■ **Problem to solve**
Scan the material for the word "column", then return every line where it appears.

--------------------------------------------------

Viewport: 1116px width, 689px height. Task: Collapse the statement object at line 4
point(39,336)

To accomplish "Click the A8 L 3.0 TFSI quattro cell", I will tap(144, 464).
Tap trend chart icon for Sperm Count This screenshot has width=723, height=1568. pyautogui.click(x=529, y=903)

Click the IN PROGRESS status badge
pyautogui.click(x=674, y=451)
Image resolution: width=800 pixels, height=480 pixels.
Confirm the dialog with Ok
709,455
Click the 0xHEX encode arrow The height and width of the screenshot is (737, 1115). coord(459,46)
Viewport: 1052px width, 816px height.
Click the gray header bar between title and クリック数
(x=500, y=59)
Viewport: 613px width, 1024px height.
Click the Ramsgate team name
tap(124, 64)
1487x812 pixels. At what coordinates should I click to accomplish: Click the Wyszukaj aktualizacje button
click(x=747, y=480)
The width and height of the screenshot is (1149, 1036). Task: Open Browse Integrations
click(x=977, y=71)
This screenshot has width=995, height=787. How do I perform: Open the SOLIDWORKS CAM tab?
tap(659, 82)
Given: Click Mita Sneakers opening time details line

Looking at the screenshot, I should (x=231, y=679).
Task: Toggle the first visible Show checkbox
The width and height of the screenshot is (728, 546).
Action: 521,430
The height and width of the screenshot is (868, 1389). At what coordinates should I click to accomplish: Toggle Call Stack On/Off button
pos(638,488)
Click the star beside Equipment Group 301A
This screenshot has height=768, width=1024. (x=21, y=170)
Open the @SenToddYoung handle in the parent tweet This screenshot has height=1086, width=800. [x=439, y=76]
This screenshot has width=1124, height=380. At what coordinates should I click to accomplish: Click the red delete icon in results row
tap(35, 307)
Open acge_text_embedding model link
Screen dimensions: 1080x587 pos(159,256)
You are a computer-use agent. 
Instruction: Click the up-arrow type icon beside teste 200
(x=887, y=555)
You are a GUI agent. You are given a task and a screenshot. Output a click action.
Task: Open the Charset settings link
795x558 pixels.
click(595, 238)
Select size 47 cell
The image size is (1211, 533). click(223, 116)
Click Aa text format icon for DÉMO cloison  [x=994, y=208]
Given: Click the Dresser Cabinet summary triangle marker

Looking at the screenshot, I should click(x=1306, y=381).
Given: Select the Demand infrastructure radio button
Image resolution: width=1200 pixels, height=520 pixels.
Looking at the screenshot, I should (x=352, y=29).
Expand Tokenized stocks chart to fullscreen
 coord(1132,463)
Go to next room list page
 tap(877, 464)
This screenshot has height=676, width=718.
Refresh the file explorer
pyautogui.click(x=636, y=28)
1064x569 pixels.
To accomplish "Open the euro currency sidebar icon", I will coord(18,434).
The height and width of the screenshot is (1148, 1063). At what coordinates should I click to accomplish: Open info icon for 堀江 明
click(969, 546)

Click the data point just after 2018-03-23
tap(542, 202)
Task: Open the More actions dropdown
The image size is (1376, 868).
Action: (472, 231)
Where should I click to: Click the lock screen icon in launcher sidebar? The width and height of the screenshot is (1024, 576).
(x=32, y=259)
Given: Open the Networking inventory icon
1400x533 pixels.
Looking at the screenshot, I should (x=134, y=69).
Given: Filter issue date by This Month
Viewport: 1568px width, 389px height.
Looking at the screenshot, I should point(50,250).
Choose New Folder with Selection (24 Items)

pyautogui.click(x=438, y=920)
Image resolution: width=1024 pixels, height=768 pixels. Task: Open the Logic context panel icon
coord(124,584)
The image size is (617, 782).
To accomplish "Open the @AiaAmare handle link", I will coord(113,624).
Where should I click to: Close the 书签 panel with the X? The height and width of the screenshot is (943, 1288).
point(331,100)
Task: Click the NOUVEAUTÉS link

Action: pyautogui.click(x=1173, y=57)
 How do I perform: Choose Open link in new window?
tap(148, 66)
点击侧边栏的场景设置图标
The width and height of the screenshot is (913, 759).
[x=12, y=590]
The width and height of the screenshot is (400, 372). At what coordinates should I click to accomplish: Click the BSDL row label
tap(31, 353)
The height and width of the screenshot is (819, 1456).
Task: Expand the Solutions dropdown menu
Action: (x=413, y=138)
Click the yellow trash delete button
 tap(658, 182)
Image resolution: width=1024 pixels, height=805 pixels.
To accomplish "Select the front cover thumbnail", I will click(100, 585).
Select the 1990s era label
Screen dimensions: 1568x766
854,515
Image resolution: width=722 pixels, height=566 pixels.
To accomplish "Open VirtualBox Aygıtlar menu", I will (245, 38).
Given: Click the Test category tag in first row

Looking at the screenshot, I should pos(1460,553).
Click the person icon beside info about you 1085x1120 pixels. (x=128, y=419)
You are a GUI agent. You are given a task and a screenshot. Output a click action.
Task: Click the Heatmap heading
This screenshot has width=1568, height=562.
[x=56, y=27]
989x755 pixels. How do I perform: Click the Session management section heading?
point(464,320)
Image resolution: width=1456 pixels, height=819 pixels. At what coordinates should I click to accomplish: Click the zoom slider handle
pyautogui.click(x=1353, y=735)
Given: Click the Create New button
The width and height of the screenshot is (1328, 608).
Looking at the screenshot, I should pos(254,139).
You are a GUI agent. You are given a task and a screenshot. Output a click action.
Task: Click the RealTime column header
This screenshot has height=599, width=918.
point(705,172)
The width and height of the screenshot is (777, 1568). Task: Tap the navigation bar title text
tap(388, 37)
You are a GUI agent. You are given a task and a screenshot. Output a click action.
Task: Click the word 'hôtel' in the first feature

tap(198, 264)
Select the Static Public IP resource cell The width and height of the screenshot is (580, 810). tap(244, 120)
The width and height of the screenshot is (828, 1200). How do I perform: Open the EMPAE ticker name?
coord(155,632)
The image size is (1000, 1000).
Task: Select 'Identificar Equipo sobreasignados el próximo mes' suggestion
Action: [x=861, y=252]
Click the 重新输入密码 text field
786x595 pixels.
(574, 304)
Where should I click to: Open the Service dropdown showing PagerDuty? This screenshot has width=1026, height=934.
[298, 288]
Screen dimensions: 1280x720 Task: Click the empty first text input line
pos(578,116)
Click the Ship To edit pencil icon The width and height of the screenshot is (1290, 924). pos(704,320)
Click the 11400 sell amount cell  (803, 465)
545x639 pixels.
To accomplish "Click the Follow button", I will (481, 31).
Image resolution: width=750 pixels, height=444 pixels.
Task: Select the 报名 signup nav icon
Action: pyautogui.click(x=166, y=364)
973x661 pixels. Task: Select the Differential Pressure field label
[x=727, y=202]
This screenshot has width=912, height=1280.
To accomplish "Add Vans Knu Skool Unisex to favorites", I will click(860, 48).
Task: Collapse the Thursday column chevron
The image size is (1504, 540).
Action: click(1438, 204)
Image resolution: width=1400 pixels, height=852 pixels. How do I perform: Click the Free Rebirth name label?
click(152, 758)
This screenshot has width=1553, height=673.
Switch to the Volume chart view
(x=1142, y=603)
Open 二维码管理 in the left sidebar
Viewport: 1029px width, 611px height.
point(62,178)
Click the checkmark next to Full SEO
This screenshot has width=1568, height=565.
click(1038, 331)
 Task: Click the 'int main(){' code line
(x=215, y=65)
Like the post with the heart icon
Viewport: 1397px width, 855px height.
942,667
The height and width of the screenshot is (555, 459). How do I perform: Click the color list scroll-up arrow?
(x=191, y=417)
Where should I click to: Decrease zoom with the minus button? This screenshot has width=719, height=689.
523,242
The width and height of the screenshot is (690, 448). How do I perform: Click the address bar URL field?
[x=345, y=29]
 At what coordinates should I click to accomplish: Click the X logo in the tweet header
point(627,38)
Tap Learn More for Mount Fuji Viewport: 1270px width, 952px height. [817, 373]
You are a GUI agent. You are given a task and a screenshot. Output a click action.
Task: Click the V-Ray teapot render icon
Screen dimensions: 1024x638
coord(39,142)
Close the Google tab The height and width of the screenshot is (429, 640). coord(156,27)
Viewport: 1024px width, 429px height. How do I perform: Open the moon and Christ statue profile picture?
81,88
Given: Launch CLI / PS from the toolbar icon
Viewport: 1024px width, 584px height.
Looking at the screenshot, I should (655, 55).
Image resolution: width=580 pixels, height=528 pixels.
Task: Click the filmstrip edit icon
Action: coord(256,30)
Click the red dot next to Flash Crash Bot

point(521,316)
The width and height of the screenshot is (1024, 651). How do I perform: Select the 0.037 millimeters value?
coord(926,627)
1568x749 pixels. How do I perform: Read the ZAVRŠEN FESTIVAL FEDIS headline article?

--------------------------------------------------

■ **Written answer**
Task: Click the RealTime column header
Task: Collapse the Thursday column chevron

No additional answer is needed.